Usually, by 27, your joints are shot. But Simone's technique is incredibly "clean." She uses her height and her center of gravity—she’s 4'8"—to her advantage. Because she is so compact, her rotational velocity is higher. Basically, she spins faster because she has less "length" to move around her axis.
But it’s also the environment. She trains at World Champions Centre in Texas, a gym her parents actually built. She isn't a guest in someone else's house. She is the boss. That sense of autonomy is something young gymnasts in the past never had. When you have a say in your training schedule, you don't burn out as fast.
How to Apply the "Biles Method" to Your Own Life
You aren't going to do a double-double on a 4-inch piece of wood. I’m certainly not. But the way Simone Biles handled the last four years is a blueprint for anyone dealing with high-pressure careers or personal burnout.

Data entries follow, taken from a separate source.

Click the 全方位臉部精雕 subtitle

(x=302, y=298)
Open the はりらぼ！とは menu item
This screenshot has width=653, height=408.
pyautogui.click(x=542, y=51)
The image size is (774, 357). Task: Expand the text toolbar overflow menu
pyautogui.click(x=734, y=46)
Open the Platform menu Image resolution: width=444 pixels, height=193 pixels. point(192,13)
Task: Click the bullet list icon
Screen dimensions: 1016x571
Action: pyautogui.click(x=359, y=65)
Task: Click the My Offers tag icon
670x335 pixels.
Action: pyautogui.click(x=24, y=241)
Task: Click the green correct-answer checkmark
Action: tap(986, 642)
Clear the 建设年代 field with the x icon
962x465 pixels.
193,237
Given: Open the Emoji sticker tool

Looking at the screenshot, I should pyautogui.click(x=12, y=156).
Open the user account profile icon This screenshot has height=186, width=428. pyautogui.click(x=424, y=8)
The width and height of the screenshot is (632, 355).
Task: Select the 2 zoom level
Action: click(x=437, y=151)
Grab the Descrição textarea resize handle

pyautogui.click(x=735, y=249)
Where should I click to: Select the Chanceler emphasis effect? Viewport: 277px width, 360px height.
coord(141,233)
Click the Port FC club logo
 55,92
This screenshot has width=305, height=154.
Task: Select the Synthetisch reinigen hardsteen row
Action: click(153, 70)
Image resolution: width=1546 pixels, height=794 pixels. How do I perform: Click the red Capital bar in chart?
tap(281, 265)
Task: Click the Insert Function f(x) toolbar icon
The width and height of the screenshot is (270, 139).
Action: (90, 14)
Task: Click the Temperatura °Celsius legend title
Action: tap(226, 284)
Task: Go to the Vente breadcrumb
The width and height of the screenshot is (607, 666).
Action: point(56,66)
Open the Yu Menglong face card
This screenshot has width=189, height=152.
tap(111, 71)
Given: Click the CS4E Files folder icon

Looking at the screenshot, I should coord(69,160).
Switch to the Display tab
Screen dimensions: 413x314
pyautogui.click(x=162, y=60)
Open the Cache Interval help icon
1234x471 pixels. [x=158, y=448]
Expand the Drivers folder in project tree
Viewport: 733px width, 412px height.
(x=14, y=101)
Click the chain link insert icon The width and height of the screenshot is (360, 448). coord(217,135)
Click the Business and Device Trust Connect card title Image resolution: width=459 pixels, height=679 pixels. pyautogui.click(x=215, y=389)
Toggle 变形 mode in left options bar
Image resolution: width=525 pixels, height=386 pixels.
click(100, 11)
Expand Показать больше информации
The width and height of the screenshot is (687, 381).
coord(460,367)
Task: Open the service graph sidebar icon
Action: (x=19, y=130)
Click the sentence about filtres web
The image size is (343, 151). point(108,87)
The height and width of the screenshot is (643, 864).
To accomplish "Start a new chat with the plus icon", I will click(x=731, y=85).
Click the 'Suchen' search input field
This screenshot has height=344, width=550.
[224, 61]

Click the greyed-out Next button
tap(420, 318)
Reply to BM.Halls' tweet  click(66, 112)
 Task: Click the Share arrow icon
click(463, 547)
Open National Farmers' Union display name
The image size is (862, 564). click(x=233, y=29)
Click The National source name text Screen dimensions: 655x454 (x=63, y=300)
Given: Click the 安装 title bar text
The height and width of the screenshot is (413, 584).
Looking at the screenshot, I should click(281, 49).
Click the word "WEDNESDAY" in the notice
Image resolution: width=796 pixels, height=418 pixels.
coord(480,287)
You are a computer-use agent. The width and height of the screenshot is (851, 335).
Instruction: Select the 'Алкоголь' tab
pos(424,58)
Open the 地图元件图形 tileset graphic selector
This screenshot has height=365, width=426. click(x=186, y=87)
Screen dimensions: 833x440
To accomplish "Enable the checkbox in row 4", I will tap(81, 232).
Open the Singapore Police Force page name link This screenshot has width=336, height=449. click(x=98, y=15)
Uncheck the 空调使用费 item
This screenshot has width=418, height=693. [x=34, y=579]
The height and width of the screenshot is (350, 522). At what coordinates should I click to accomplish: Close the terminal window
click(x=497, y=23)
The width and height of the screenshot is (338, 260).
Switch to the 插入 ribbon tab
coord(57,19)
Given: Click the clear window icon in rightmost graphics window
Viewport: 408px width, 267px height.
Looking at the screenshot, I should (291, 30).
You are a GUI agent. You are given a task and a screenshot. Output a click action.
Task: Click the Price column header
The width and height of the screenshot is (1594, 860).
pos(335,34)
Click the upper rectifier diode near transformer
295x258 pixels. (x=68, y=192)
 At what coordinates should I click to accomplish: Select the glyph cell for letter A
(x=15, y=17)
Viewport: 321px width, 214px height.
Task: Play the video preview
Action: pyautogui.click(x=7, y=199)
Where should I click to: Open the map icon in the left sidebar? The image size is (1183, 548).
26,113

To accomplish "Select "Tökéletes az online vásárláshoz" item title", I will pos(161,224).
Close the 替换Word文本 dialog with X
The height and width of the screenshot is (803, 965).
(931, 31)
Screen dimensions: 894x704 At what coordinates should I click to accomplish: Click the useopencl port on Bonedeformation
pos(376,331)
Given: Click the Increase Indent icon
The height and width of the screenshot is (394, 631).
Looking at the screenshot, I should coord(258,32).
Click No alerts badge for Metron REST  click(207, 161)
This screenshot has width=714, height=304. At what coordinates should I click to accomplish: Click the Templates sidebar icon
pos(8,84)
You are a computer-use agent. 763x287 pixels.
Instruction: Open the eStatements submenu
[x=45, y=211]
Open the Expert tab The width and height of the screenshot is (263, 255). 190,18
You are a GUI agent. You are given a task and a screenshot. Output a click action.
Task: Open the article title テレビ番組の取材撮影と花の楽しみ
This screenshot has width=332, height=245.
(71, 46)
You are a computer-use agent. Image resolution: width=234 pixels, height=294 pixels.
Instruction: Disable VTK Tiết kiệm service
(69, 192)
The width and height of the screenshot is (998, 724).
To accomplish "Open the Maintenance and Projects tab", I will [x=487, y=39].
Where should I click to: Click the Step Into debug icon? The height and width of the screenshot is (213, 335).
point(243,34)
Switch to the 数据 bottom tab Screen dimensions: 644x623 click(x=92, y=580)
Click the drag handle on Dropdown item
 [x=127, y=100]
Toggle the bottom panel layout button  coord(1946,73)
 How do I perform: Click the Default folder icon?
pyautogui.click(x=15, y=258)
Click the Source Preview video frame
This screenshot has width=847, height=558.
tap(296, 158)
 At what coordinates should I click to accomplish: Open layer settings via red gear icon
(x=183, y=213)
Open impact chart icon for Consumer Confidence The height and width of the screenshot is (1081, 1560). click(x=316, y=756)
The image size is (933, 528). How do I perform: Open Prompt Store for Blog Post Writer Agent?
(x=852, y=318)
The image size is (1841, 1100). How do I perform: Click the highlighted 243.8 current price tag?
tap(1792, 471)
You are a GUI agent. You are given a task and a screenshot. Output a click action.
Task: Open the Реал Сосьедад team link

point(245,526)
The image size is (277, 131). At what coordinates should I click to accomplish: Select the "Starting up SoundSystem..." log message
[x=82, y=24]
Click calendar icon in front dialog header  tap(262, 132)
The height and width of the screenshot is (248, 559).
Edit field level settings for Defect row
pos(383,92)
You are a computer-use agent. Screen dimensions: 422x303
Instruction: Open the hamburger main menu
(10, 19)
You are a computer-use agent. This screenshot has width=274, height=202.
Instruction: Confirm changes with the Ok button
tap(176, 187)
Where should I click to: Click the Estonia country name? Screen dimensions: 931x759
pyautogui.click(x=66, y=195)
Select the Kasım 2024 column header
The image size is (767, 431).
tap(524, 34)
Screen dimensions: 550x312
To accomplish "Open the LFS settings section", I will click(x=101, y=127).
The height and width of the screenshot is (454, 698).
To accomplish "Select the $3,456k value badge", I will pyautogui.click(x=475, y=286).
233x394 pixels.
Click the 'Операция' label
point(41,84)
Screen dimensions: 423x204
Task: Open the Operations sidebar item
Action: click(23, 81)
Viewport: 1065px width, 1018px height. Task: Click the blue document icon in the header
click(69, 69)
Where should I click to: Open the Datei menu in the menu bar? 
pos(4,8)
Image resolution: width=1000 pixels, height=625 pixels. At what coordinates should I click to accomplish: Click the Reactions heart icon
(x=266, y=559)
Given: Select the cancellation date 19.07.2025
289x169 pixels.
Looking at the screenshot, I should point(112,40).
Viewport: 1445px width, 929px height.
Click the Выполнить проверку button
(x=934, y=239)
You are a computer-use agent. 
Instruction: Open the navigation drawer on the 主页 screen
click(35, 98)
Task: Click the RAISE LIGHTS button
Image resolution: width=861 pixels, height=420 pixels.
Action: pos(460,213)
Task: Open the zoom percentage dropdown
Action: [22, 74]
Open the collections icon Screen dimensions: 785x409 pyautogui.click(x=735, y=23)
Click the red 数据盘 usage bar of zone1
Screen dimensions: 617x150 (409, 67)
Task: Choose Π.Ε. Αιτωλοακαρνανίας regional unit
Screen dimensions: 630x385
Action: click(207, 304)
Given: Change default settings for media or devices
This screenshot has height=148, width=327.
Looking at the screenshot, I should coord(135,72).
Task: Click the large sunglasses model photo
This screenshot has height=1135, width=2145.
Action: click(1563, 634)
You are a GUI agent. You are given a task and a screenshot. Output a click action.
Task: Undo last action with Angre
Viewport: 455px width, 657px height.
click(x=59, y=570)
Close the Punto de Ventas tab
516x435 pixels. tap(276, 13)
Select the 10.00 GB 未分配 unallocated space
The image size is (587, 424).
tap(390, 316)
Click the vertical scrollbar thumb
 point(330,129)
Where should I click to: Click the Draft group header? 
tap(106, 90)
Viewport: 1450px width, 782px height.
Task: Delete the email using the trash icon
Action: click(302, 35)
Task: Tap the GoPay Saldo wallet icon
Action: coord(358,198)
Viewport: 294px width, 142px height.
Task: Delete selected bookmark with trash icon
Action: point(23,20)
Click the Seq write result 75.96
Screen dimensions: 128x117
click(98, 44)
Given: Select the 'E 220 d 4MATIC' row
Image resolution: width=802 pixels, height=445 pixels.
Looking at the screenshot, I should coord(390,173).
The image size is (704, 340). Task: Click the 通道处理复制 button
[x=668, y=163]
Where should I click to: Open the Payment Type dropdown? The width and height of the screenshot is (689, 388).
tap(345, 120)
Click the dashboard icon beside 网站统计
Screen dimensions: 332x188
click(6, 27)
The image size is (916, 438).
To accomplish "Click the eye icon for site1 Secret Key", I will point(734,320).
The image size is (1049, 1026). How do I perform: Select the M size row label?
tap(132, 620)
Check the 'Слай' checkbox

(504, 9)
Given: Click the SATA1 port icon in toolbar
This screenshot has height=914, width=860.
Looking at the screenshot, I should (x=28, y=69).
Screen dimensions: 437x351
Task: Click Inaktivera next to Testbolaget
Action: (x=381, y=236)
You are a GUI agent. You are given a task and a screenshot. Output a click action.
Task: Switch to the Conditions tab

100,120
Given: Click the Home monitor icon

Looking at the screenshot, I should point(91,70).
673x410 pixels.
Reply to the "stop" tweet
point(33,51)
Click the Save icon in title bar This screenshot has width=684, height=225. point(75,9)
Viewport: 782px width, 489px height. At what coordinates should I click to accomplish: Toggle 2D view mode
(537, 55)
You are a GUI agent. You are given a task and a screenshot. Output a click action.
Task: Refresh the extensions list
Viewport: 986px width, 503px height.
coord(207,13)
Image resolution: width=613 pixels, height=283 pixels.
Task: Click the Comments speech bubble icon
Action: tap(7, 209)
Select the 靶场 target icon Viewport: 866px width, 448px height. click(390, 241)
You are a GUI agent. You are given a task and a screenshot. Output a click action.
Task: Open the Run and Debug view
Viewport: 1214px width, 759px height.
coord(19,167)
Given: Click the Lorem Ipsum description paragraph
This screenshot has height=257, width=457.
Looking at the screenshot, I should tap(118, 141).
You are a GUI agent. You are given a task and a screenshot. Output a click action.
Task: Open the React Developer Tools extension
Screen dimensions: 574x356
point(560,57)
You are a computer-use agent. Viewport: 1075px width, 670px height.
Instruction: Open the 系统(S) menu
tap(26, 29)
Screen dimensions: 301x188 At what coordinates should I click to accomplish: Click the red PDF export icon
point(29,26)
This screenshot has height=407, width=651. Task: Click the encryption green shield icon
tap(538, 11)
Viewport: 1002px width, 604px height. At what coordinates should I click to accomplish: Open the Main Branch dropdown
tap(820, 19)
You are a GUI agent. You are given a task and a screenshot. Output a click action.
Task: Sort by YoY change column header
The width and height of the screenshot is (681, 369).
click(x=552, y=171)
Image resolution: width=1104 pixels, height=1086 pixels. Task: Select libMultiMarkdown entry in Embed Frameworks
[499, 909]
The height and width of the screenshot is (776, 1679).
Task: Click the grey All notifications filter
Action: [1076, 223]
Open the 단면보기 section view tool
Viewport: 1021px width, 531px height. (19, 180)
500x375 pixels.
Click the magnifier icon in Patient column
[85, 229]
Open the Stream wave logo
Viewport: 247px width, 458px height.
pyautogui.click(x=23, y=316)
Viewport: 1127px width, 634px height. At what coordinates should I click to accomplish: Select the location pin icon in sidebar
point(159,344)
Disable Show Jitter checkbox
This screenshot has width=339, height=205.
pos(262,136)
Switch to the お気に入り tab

- Listen to the "No." If your brain is telling you that you're about to "crash the car," believe it. Pushing through a mental block when you are physically exhausted usually leads to injury, not a breakthrough.
- Recovery is a Skill. Biles spends as much time in compression boots and therapy as she does on the mat. If you're working 80 hours a week and wonder why you're failing, it’s because you’ve treated recovery as a luxury instead of a requirement.
- Own the Narrative. She didn't let the critics in 2021 define her. She went back to the lab, worked in private, and let the results in Paris do the talking.
Simone Biles didn't just return to gymnastics. She redefined what it means to be an adult in a sport designed for children. She proved that you can be vulnerable and still be the most dangerous competitor in the room.
If you want to follow her journey more closely, watch the "Simone Biles Rising" documentary. It's not just highlights; it shows the actual work, the tears, and the boring, repetitive therapy sessions that make the gold medals possible. Pay attention to how she talks to her coaches now versus ten years ago. It's a masterclass in professional boundaries.